For over 40 years Paul Campbell, former Director of the UT Social Work Office of Research and Public Service and long an active member of the Appalachian Studies Association, has hosted bluegrass and regional music on WUOT's "Music of the Southern Mountains" and "Mountain Jubilee." We are pleased to announce that "Mountain Jubilee," featuring bluegrass and area music and excerpts from concerts at the Laurel Theater, is now rebroadcast at 6 pm Sunday on WDVX, with production assistance and continued support from WUOT, which schedules a prior broadcast at 9 pm each Saturday.
"Live at Laurel" presents prerecorded concerts from the Laurel Theater, owned and operated by Jubilee Community Arts. In addition to showcasing regional traditional arts that serve JCA's primary mission, many popular artists, local artists, and touring acts from traditions outside the region can be heard.

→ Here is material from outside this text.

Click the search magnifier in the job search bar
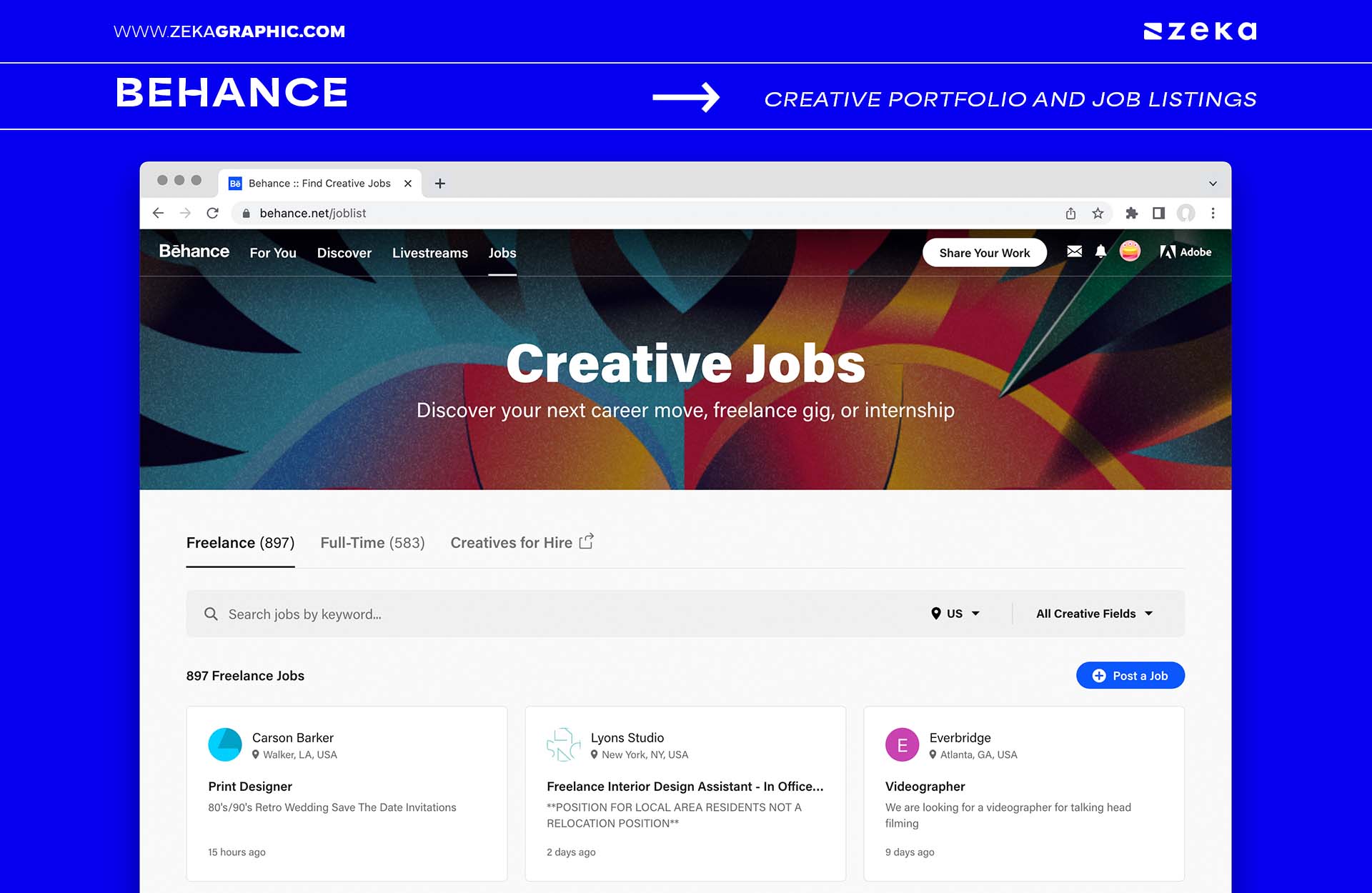[212, 614]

Folklorist Brent Cantrell, Executive Director of Jubilee Community Arts, hosts "Wild Hog in the Woods," a program of old-time Southern Appalachian music including raw unaccompanied ballads, timeless early country recordings, radical styles of traditional fiddle and banjo performed by the old masters, all soaked in subtleties of rhythm irreproducible in our time. Native to rural Warren County on Tennessee's Highland Rim, Brent has done folklore fieldwork in Togo, in the Haitian and other ethnic communities in Miami, and in Tennessee. His unusual perspective on culture reflects both academic training and intense social experience near and far from home.
Bob Fulcher,
Park Manager of the Cumberland Trail and founder and long time
Director of the Tennessee State Parks Folklife Project, is
internationally renowned for his encyclopedic and enthusiastic
knowledge of the nature and culture of the Cumberland Mountains
and for many years of important fieldwork and presentation in
the traditional arts. On "Music of
the Cumberland Trail" Bobby plays many rare custom recordings of
undiscovered musicians living or passed, as well as the
professional output of those who made their mark, "the music of
our neighbors" in the eleven-county corridor of the 283-mile
foot trail under construction from Signal Point to Cumberland
Gap. He also keeps us up to date on
the projects of the Cumberland Trail Conference coordinating the
efforts of eager trail-building volunteers.
Joe Bussard has spent a
lifetime pursuing rare surviving examples of early 20th
century American music. His private archive contains more than
25,000 obscure recordings from the golden age of old-time
music. His "Country Classics" radio
programs have aired on many stations since 1959, showcasing
the tastiest gems in his vast collection and his ebullient
and entertaining personality. The Ball Banjo Company
makes possible this special program devoted to the early
recordings of Tennessee.
Memphis native Jim Childs is a long time employee of the Knox County Library System and a graduate of the University of Tennessee in History. He possesses a large, growing and diverse collection of vinyl, which he yearns to inflict on an unsuspecting world.
Jubilee Community Arts thanks WDVX for the opportunity to air these shows every Sunday from 6 to 11 pm, at 89.9 FM Clinton, on the web at www.wdvx.com and on its Knoxville translator at 102.9.